◆秋季東海地区高校野球大会 第2日 ▽準々決勝 聖隷クリストファー5-3津商(19日・パロマ瑞穂)

 準々決勝が行われ、静岡県1位の聖隷クリストファーは津商(三重3位)を5―3で下し、2年連続で初戦を突破した。今夏の甲子園を経験し、この日4番デビューした大島歩真二塁手(2年)が、同点打を含む2安打1打点の活躍。

今秋初めて複数失点を喫したエース高部陸(2年)を打線が援護し、初のセンバツ出場に1歩前進した。

  聖隷入学後、初めて4番で起用された大島が、結果を残した。
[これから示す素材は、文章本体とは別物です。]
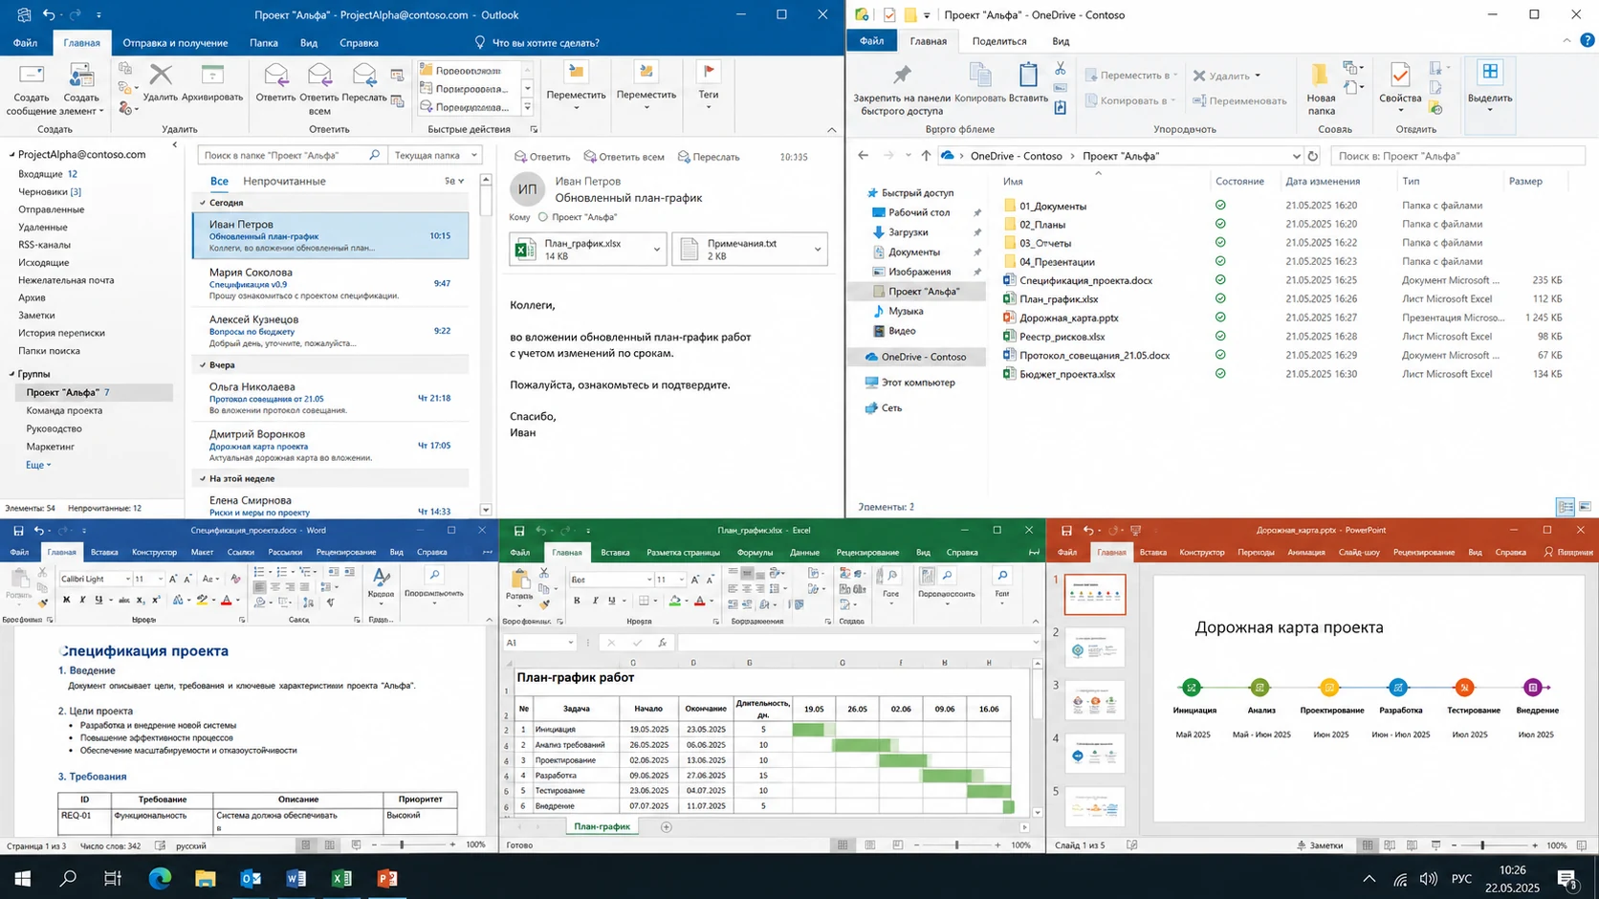Image resolution: width=1599 pixels, height=899 pixels.
Task: Click Reply All icon in Outlook ribbon
Action: (318, 75)
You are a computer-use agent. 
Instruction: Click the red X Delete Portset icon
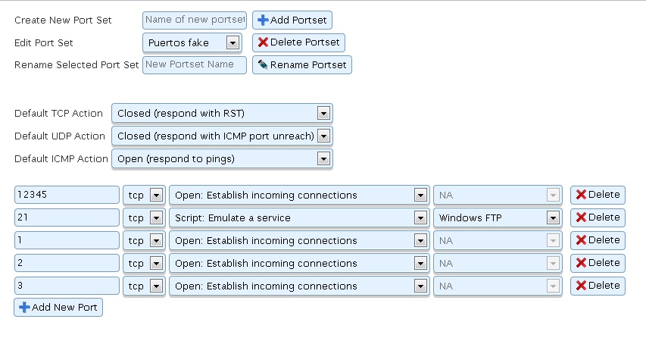264,42
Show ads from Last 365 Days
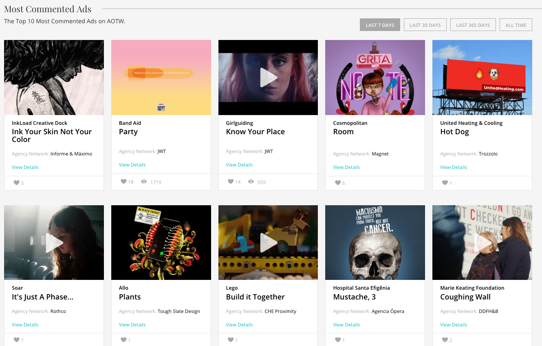This screenshot has width=542, height=346. click(473, 25)
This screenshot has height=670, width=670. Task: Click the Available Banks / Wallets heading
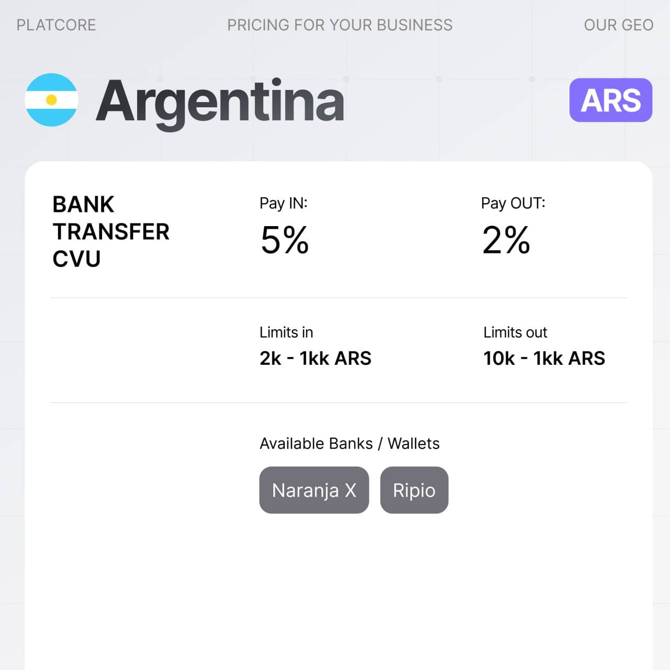(x=349, y=443)
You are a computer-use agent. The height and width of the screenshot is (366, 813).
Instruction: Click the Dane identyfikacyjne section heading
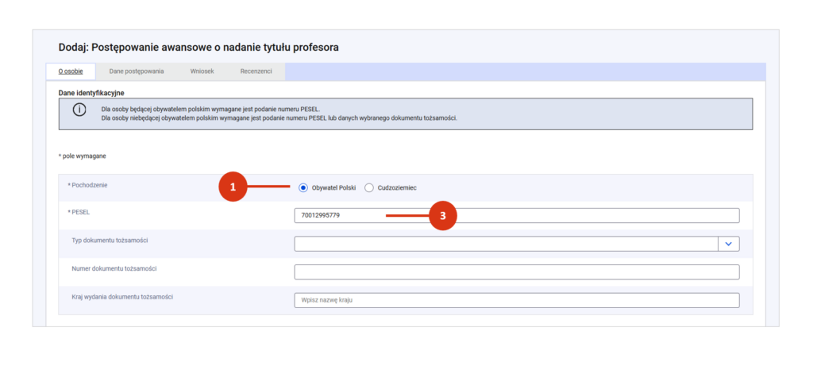point(91,92)
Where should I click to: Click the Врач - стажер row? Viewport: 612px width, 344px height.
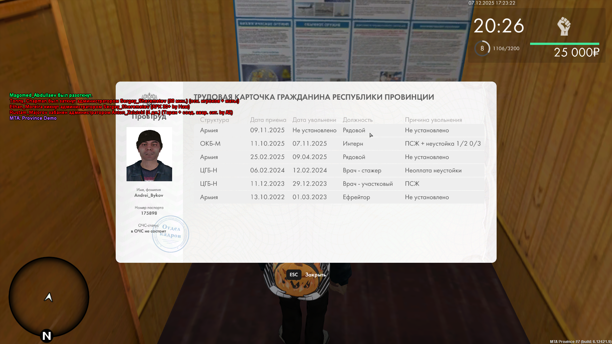pyautogui.click(x=339, y=170)
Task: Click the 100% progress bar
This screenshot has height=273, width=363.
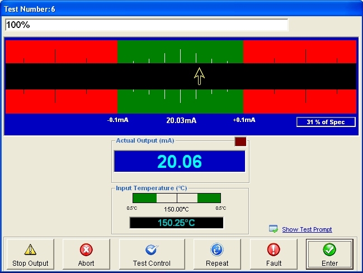Action: (147, 25)
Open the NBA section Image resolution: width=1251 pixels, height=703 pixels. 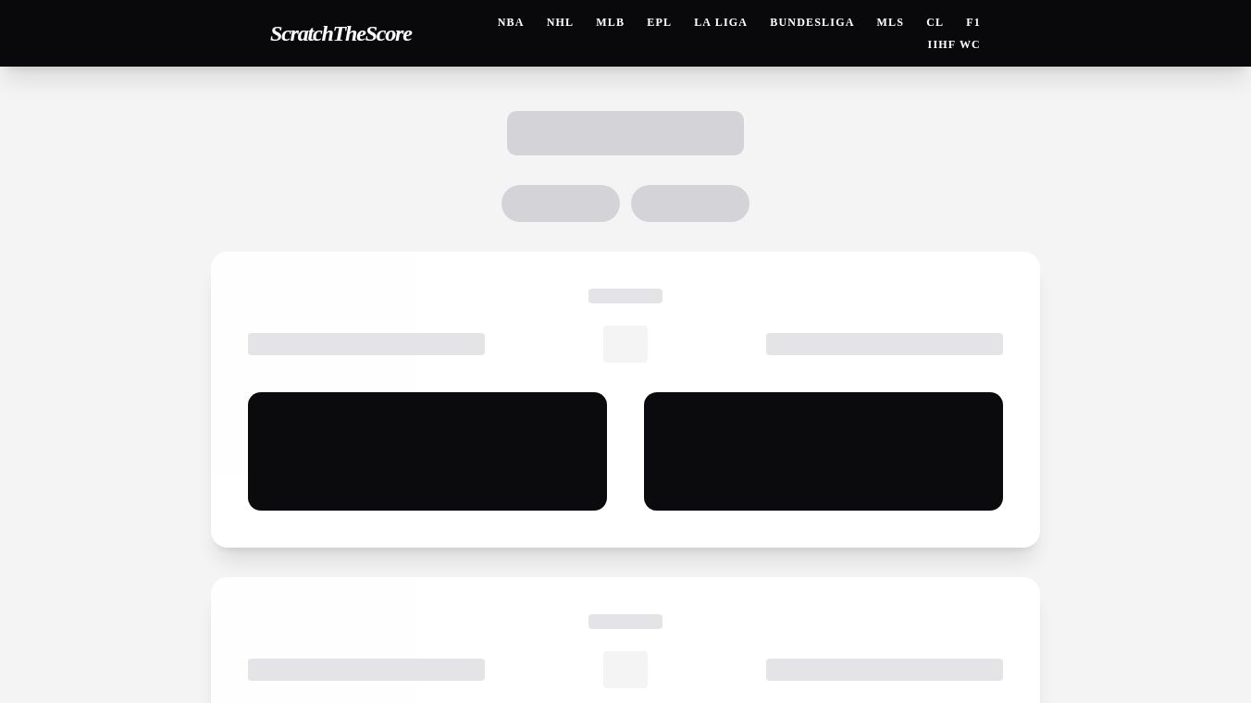(x=511, y=22)
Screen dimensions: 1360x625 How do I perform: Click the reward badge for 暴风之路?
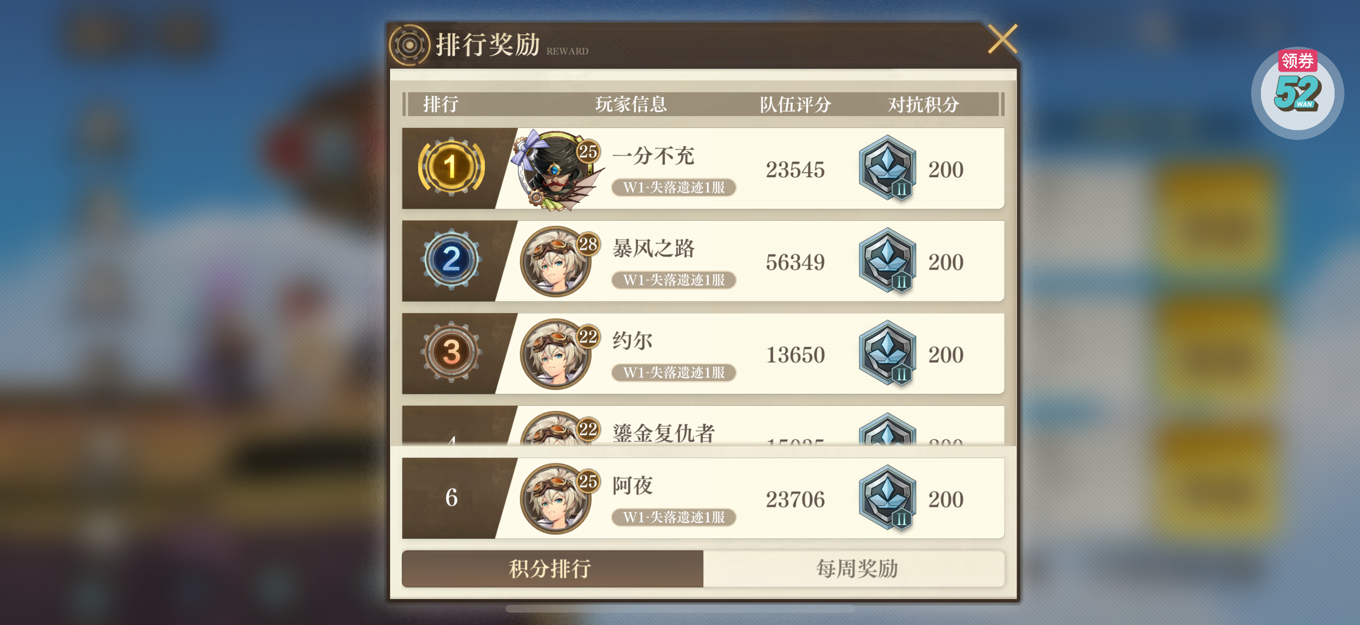(887, 261)
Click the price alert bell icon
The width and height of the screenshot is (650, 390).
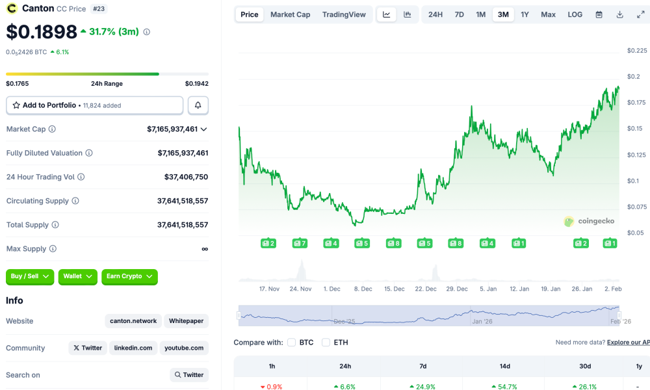tap(198, 105)
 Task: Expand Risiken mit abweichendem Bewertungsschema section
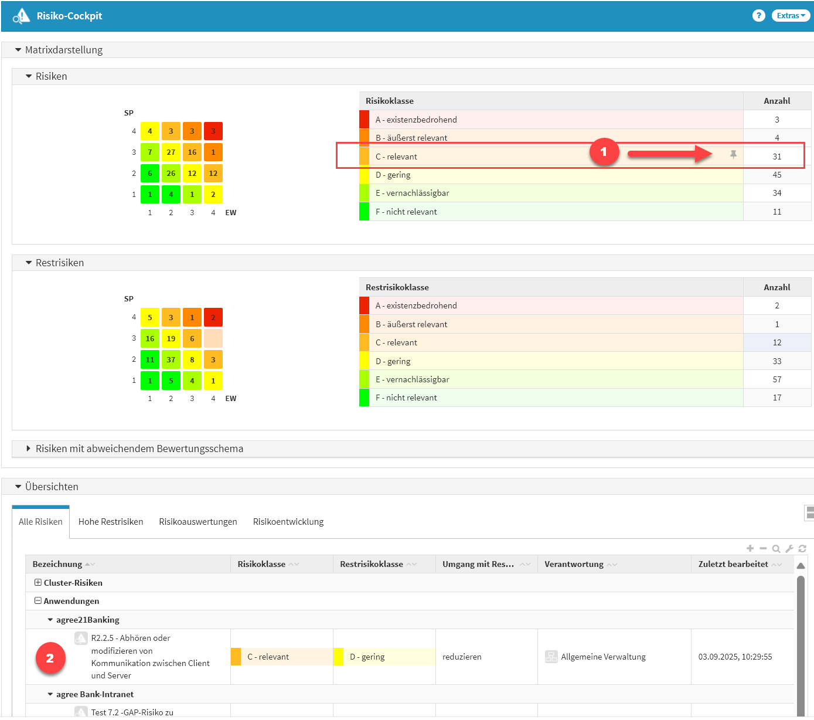(x=28, y=449)
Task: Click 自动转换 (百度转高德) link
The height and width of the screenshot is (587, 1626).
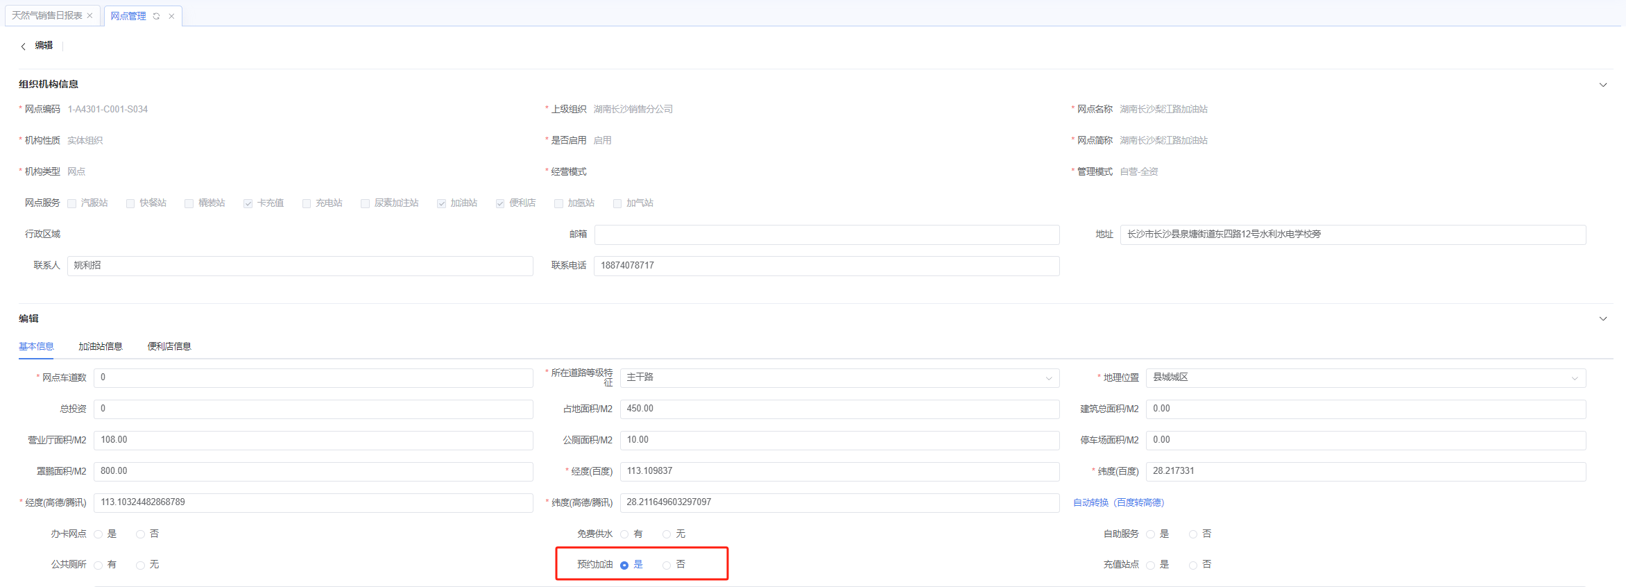Action: [x=1118, y=502]
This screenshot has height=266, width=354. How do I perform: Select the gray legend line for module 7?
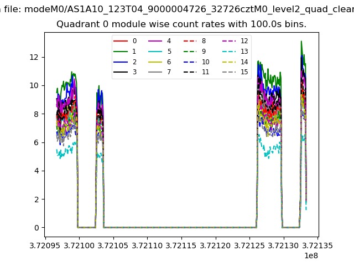(x=155, y=72)
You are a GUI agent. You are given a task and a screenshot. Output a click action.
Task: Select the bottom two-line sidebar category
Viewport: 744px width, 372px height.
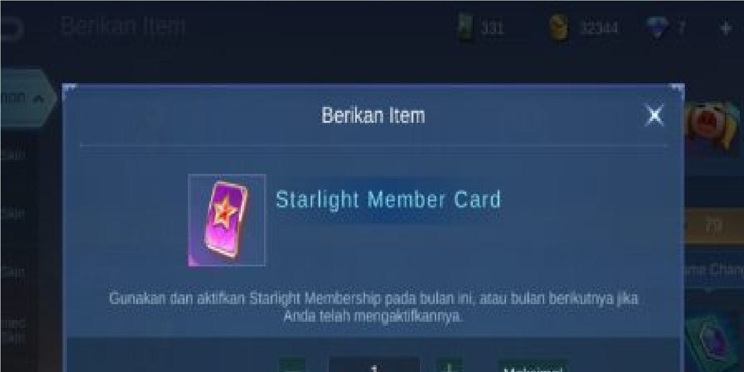tap(13, 330)
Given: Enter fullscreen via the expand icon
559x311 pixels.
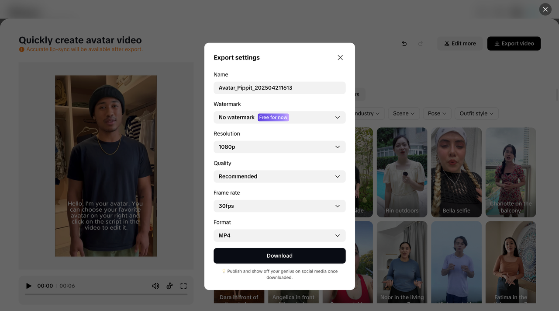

1点を追う初回1死一、三塁、内角直球を振り抜き、左前に同点適時打。「4番として、まず打点という思いでした。打てて、よっしゃーとなりましたが、すぐに気持ちを切り替えた」と振り返った。

 さらに3回1死からは左越え二塁打を放ち、小金沢玲雄左翼手(2年)の勝ち越し打につなげた。今夏は1番で切り込み役を担っており、「塁に出ることを意識してプレーした。出塁が点につながって良かったです」と胸を張った。

 高部が初回に先制を許したものの、野手陣が9安打、4四球、盗塁も5つ成功させ、計5点で援護。「高部も完璧ではない。野手がカバーするところを、できていなかったので、良かった」と主砲はうなずいた。

 県大会は打率2割と不振にあえいだ。

今夏は甲子園2試合で3安打するなど、打率4割2分3厘と好調だっただけに「引っ張る立場になったことで、緊張感から変な気持ちで試合に入っていた。情けなかった」と葛藤を振り返る。

 それでも、上村敏正監督(68)が4番に据えた背景には、県大会4番もこの日はスタメンから外れた江成大和外野手(2年)の不振がある。加えて「大島が打つようになってきた」と説明した。

 試合2、3日前に大島はバットを構える際に固めた手首が、力みにつながっていたことに気付き、手首を柔らかく使い「インパクトだけに力を入れる」ことに集中。打撃練習で調子を取り戻していたことが、指揮官の決断を後押しした。

 25日の準決勝の相手は、強敵の三重。来年のセンバツは東海の一般出場枠が3校で、勝てば甲子園出場へ大きく前進する。新4番が、2季連続の聖地に向け攻撃の軸となる。